**Source data**
---
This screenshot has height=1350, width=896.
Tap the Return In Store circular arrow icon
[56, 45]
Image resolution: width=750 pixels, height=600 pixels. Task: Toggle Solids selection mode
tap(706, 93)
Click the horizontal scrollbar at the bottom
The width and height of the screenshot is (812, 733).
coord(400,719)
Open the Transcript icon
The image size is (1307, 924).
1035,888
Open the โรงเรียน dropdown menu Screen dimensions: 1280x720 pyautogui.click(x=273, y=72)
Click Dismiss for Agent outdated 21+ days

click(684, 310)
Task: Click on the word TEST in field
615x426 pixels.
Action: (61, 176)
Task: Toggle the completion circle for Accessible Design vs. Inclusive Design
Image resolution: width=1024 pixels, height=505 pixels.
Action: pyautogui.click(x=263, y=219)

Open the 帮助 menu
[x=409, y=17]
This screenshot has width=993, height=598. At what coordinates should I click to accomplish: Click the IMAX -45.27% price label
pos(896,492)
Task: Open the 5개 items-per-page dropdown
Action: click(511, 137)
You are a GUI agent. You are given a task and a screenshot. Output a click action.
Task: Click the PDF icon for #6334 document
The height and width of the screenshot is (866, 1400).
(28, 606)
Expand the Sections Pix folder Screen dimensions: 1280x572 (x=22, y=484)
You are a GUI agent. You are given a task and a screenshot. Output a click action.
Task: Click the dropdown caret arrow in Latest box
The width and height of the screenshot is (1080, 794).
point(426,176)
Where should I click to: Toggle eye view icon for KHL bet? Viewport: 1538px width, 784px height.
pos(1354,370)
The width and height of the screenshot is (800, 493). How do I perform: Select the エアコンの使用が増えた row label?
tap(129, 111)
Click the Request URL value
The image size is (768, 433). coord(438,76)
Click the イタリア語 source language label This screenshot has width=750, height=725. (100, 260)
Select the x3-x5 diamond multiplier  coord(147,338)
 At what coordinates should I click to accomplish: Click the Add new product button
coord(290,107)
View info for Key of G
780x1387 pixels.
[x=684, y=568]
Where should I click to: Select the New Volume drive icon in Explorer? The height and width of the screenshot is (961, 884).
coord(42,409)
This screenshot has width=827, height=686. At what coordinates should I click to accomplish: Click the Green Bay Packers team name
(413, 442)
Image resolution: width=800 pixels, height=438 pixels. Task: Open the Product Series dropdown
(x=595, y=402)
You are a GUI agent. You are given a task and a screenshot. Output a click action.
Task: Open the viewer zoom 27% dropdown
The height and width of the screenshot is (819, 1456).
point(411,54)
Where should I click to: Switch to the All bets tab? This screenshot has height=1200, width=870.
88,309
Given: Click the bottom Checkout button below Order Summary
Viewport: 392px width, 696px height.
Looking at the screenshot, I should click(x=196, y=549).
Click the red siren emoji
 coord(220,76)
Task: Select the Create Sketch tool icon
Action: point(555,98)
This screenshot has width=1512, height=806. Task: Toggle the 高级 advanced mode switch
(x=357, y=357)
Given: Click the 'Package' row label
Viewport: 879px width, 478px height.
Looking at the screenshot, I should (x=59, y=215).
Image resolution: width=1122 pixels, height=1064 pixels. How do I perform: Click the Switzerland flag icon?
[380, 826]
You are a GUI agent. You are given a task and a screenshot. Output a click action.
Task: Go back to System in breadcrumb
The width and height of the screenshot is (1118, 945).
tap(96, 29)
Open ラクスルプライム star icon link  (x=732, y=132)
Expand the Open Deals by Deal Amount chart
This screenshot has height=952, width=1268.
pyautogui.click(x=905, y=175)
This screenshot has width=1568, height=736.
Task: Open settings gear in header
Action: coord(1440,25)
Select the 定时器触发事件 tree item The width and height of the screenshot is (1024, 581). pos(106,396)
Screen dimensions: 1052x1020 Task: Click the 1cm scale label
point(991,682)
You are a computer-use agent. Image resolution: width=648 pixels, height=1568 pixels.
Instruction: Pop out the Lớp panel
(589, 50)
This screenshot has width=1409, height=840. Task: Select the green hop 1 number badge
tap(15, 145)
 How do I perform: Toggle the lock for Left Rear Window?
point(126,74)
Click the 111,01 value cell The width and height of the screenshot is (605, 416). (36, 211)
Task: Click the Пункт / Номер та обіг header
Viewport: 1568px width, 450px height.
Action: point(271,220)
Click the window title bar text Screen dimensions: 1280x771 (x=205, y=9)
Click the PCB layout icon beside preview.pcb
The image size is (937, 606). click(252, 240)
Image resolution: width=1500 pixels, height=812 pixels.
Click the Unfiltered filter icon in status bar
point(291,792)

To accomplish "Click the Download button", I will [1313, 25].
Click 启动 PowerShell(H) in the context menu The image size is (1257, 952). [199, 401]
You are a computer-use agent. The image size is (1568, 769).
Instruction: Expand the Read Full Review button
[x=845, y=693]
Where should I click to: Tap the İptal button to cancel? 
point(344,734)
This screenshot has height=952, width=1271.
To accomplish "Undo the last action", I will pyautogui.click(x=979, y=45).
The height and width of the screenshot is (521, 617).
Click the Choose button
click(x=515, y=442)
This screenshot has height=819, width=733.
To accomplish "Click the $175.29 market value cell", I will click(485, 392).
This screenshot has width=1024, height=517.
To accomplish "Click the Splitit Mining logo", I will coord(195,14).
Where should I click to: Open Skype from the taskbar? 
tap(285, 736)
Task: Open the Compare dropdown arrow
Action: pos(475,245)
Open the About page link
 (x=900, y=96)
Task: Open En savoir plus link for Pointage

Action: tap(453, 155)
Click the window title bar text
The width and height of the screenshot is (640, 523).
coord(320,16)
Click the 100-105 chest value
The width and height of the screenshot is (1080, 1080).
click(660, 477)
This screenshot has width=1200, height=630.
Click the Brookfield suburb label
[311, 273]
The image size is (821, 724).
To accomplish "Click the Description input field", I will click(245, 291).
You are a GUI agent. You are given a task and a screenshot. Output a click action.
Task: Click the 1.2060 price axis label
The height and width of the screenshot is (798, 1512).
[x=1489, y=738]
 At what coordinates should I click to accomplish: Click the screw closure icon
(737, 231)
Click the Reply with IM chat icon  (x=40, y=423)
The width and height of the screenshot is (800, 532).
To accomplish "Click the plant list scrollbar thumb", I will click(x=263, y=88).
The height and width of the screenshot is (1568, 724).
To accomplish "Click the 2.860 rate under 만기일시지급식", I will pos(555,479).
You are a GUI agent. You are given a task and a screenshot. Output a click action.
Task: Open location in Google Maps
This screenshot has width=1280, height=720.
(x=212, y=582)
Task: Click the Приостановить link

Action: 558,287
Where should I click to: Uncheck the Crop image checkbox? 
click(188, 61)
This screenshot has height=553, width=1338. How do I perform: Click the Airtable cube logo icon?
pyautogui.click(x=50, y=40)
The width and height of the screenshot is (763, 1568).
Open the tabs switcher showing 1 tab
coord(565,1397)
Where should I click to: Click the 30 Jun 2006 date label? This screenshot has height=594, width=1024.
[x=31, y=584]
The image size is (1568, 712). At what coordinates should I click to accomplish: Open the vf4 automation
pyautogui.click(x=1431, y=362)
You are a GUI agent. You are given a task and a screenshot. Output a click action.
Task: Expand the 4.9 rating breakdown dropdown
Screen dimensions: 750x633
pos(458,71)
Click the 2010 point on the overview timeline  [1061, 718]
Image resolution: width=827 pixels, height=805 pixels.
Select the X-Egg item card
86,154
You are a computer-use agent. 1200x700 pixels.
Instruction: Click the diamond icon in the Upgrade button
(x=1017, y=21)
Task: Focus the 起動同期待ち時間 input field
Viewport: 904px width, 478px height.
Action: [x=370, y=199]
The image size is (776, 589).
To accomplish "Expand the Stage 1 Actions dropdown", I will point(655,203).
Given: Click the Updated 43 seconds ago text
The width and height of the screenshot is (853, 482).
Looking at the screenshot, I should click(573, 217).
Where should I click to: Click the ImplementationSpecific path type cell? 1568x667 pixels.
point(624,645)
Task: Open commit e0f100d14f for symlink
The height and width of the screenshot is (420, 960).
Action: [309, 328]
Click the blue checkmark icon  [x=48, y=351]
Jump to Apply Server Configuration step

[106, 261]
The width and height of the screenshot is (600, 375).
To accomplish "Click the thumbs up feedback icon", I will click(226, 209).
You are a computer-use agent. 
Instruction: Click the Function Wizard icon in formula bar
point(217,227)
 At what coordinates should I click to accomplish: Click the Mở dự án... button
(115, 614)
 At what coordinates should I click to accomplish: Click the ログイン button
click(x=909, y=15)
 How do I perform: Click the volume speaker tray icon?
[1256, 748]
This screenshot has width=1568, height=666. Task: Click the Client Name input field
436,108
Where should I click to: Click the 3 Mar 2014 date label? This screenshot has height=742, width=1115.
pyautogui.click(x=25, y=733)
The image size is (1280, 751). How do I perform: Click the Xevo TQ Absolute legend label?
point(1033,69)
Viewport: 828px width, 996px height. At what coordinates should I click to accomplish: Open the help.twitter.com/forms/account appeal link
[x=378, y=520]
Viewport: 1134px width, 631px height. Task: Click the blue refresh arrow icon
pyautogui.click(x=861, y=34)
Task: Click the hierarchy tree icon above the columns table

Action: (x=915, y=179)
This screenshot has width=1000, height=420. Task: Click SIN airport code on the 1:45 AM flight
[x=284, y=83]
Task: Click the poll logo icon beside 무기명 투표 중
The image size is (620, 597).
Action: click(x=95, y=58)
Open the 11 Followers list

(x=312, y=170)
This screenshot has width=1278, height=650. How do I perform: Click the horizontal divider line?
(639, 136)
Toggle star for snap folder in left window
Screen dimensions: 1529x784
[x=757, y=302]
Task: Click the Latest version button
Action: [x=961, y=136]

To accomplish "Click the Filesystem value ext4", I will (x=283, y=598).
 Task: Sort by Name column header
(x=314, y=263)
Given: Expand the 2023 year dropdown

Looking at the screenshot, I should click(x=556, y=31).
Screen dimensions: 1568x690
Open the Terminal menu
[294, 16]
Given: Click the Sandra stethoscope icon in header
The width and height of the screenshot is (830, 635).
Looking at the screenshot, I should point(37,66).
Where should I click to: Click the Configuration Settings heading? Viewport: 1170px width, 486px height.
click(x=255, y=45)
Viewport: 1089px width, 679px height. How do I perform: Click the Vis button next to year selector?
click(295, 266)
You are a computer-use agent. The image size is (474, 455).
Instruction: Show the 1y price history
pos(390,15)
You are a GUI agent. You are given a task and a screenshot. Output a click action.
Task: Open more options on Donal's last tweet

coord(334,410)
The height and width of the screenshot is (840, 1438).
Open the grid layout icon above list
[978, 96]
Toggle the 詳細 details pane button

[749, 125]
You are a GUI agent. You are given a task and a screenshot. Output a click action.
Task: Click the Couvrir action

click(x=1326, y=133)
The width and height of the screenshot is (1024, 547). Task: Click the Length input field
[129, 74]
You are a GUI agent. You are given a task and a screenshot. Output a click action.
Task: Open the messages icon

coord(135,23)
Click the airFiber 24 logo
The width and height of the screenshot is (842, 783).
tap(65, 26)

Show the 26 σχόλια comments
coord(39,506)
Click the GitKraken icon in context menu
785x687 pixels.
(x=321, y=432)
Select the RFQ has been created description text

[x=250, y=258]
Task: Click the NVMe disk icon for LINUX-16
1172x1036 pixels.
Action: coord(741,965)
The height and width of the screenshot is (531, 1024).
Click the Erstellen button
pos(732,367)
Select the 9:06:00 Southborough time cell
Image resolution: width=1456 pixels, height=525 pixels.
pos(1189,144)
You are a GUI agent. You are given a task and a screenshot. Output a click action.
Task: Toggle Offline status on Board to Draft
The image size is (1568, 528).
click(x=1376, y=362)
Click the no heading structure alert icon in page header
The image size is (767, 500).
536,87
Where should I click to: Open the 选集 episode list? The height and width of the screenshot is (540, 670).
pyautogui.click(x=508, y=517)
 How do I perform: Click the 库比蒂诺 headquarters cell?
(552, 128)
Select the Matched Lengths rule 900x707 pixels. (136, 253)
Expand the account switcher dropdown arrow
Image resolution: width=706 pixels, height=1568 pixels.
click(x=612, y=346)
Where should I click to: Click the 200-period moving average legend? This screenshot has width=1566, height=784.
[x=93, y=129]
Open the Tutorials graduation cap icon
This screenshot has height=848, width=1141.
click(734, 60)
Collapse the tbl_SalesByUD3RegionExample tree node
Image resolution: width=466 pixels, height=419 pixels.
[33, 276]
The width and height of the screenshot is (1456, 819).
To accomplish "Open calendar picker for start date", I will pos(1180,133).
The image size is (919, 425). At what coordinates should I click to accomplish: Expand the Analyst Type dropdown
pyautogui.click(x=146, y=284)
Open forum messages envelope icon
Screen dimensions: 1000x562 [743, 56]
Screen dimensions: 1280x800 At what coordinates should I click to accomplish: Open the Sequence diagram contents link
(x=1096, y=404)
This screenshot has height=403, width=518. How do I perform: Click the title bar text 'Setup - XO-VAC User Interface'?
---
**Description of the task**
Above are some records; copy exactly the lines from the one with "You are a computer-use agent. The image size is (1568, 769)." through the one with "The height and width of the screenshot is (521, 617).", both included, and no others.

**Answer space**
You are a computer-use agent. The image size is (1568, 769).
Instruction: Expand the Read Full Review button
[x=845, y=693]
Where should I click to: Tap the İptal button to cancel? 
point(344,734)
This screenshot has height=952, width=1271.
To accomplish "Undo the last action", I will pyautogui.click(x=979, y=45).
The height and width of the screenshot is (521, 617).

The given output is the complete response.